26/01/2009: Reading about migration of single instance ASM to full clustered ASM/RAC. Experiments with NOLOGGING and RMAN recovery on xeno workstation (db TEST).

27/01/2009: I’ve managed to migrate to full working RAC for db3.lab1 {nodes prac1 and prac2} with ASM storage (ASM migration done using DBCA; RAC migration performed by using rconfig). Deployed GC agent on prac2.

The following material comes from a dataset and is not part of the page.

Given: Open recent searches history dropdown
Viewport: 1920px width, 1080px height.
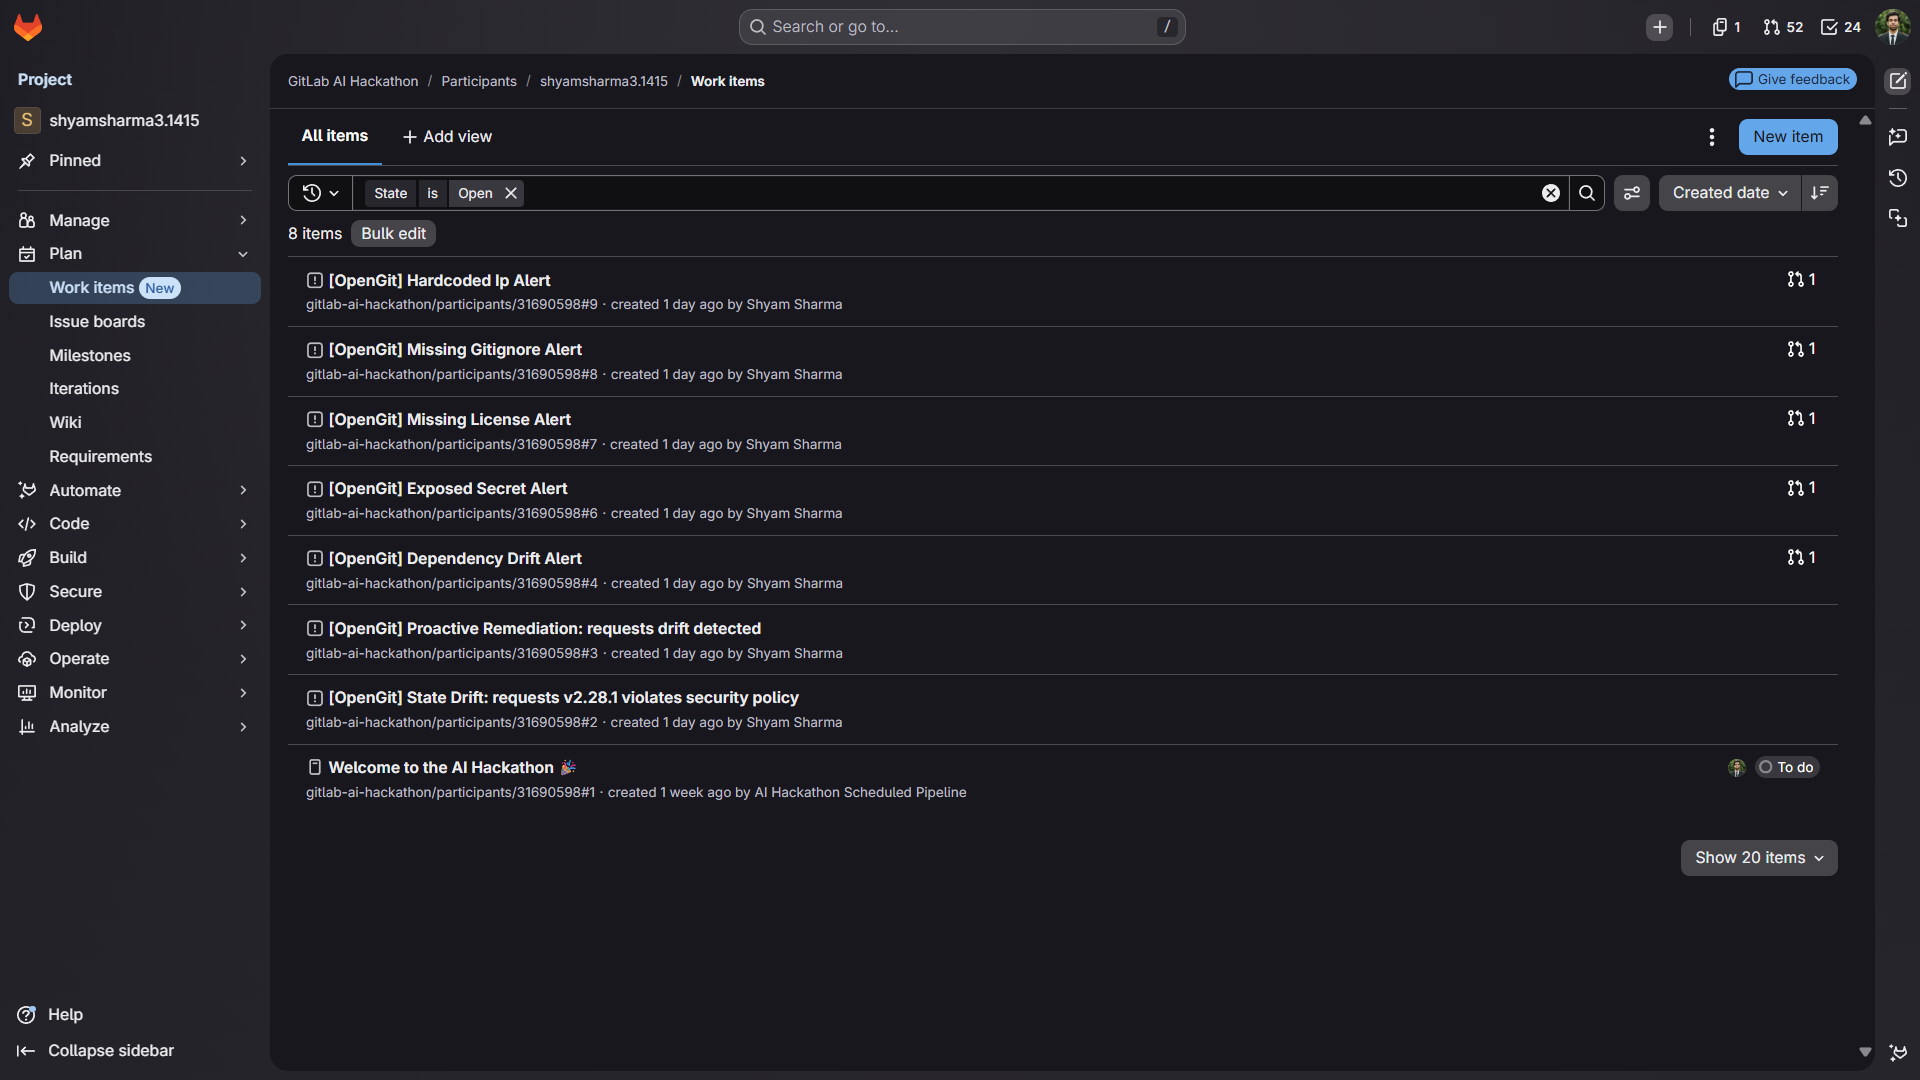Looking at the screenshot, I should point(320,193).
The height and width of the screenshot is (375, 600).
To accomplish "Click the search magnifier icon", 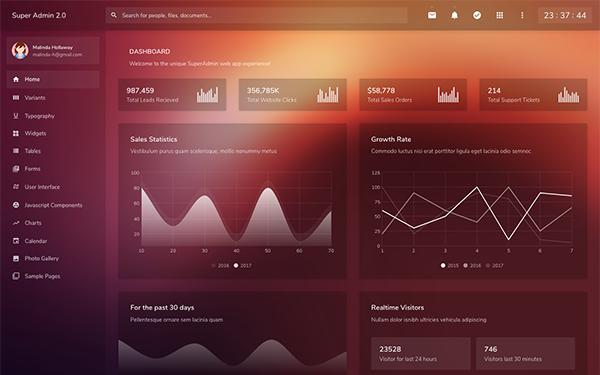I will point(114,15).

29/01/2009: Experiments with DBMS_REPAIR, NOLOGGING and RMAN recovery on xeno workstation (db TEST).

Oracle Clusterware 11g addNode.sh ONS bug (with GDB fun & solution)

Monday, January 26th, 2009

Yesterday I’ve added new node for one of Clusterware installations. I’ve decided to use addNode.sh script. Unfortunatley after adding new node (prac2) to cluster, kernel reported every few seconds segmentation fault of ONS daemon. Here’s how one can use some in depth knowledge to solve such problems (OS: Oracle Enterprise Linux 5.1, Clusterware: 11.1.0.6, platform: x86_64).

Some messages after Clusterware shutdown — most important are first two lines here.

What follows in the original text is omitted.